Hate speech, privacy and the personal lives of public officials
The recent arrest of an armed, threatening, potentially murderous person outside the home of Rep. Pramila Jayapal (D-Wash.) has underscored two areas of continuing and tragic governmental neglect: the vulnerability of public officials to violence, even assassination, and the incessant drumbeat of hate speech on social media aimed at vulnerable individuals and populations.
Congresswoman Jayapal, the first Indian American woman elected to Congress, had been the subject of hate speech on social media for months, described as, among other things, a “street-sh—ing mother of a trans child.” Nor were these isolated posts; some of the same sites have been engaged in an escalating social media barrage of hate speech directed at the Hindu-American population. In a manner similar to contemporary expressions of antisemitism and other forms of hate speech, the tropes of hatred are not new; terms like “street-sh—er” have been employed to slander Hindus for years.
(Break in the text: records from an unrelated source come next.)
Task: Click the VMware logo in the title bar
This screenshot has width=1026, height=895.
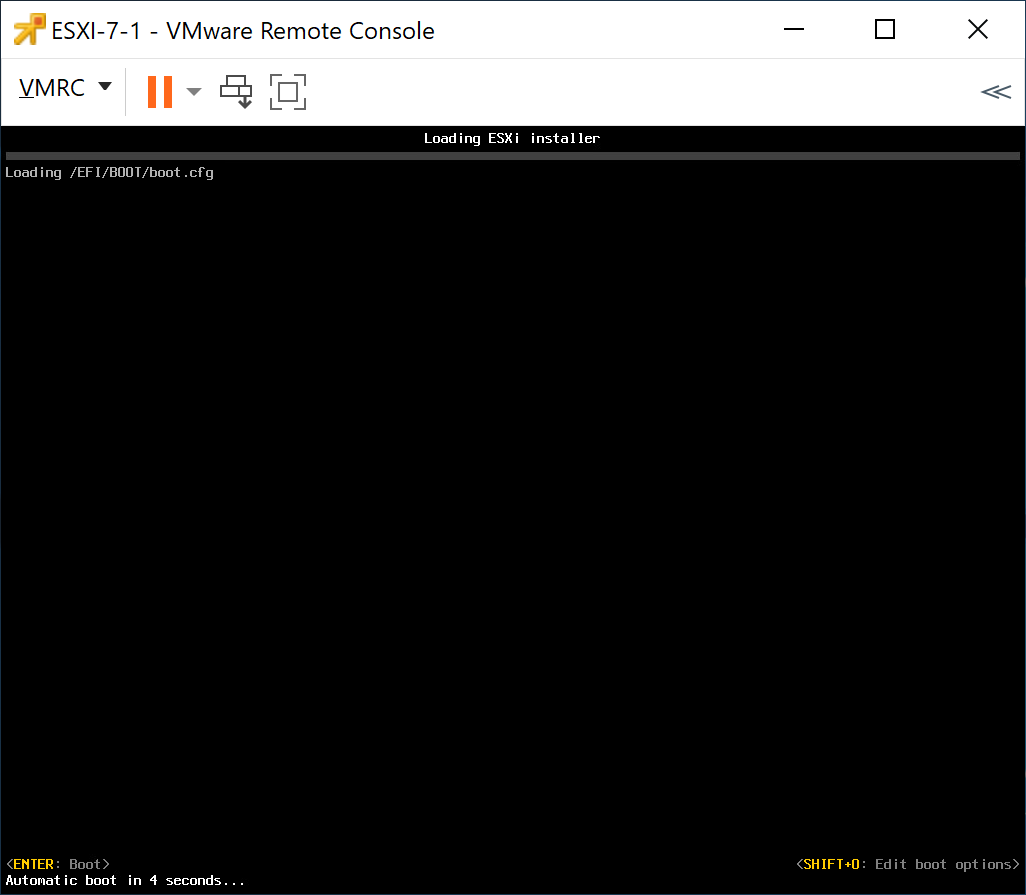Action: [x=29, y=29]
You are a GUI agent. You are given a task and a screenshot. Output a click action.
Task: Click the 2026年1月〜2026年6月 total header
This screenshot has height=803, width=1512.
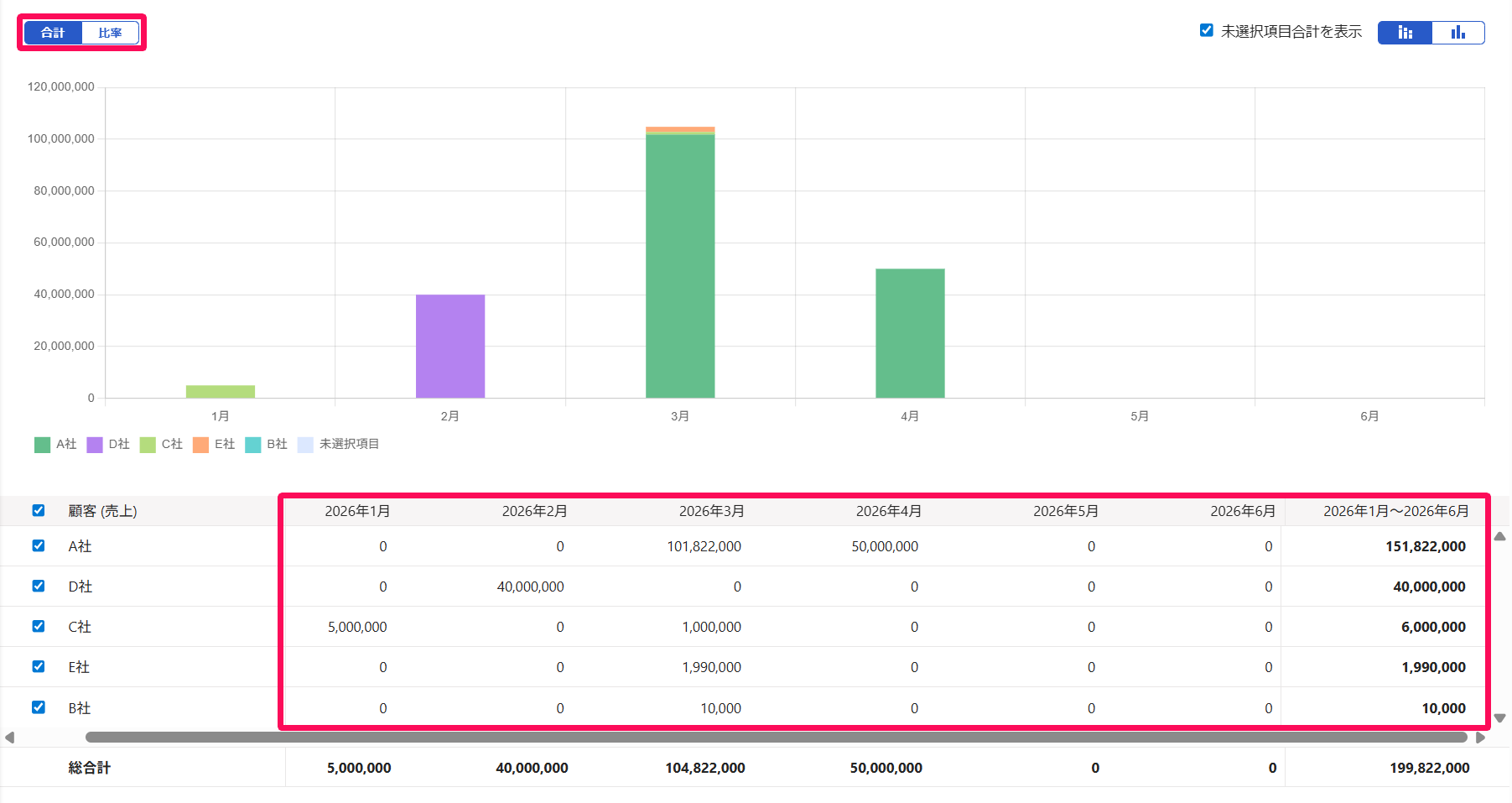[1396, 511]
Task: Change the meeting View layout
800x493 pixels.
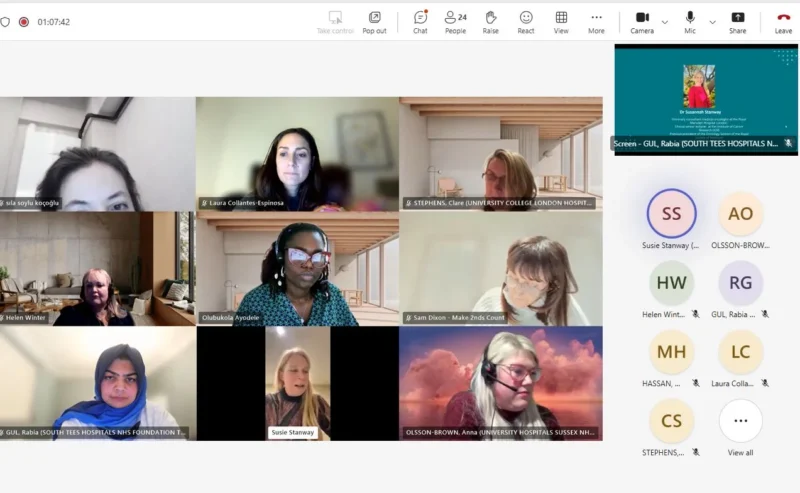Action: (x=561, y=21)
What is new is the delivery of such hate speech over social media platforms that also make readily available, to anyone who cares to look, potential targets’ home addresses, places of worship, even their Social Security numbers. Indeed, as The Wall Street Journal points out, your “home address and other personal info are a search away,” and even with extraordinary effort to hide your search results, “[e]xpecting to have every digital trace removed isn’t realistic.”
Congresswoman Jayapal’s experience is a case in point. According to the charging documents filed against 49-year-old Brett Forsell, in the days and months preceding the incident outside her home, Ms. Jayapal “had been doxed — having her home address and other private information maliciously posted online,” and was concerned that someone might show up at her home. On July 9, Mr. Forsell did, carrying a .40-caliber pistol and allegedly threatening to kill her and shouting at her to go back to India.
Congresswoman Jayapal’s experience is hardly unique. On June 8, an armed man was arrested near the residence of Supreme Court Justice Brett Kavanaugh; he had reportedly located the justice’s home address on social media. Three days earlier, a retired Wisconsin state court judge was murdered in his home.
And two years ago, U.S. District Judge Esther Salas, the first Latina federal judge in the District of New Jersey, was targeted for assassination at her home by a disaffected lawyer who located her home address, place of worship, and other personal information on the internet. She was spared when her 20-year-old son Daniel and her husband Mark Anderl intercepted the assailant. Her husband was seriously wounded and has made a painstaking recovery; they lost their precious son.
Any one of these events should have prompted legislation to protect judges and other public officials; in the aftermath of the Justice Kavanaugh threat, Congress did pass and President Biden signed legislation extending around-the-clock protection to Supreme Court justices and their families — but not to Supreme Court employees or to other federal court judges. But that level of protection is not feasible on a nationwide scale, and the bill failed to address the common threads in the targeting of judges and other public officials: the amplification of hate messaging across social media platforms, and the ease of access to potential targets afforded by the monetization of private information as a cost of entry to the world of social media.
The Daniel Anderl Judicial Security and Privacy Act has been pending for nearly two years now, stymied by the objection of Sen. Rand Paul (R-Ky.) that the bill fails to include members of Congress. By its terms, the bill would prohibit federal agencies and private businesses from posting certain personal information, such as home addresses, of federal judges and their immediate family members. It requires such information to be removed upon written request of the federal judge, prohibits data brokers from purchasing or selling such information, and establishes programs to protect such information at the state and local levels.
Senator Paul’s objection seems pretextual; there is no reason his concern that members of Congress should be similarly protected cannot be enacted separately, and therefore no reason the protection of federal judges provided by the Anderl Act shouldn’t be enacted immediately. Certainly, the example of Congresswoman Jayapal underscores the need for similar protections for members of Congress.
At the end of the day, however, the issues raised are fundamental to the structure of the internet itself. Shouldn’t any vulnerable person — a member of a group targeted by hate speech, a victim of domestic violence, a citizen concerned about exposing her private information — be afforded an easy avenue to protect that information? And shouldn’t the social media platforms be monitored independently and called to account for their tolerance of hate speech?
In the meantime, the escalating threats to the lives of public officials, from federal judges and members of Congress to local election officials, require urgent action to address the common threads underlying those threats: easy access to private information on platforms that do little to discourage the proliferation of hate messaging that leads to real world targeting.
John Farmer Jr. is director of the Eagleton Institute of Politics at Rutgers University. He is a former assistant U.S. attorney, counsel to the governor of New Jersey, New Jersey attorney general, senior counsel to the 9/11 Commission, dean of Rutgers Law School, and executive vice president and general counsel of Rutgers University.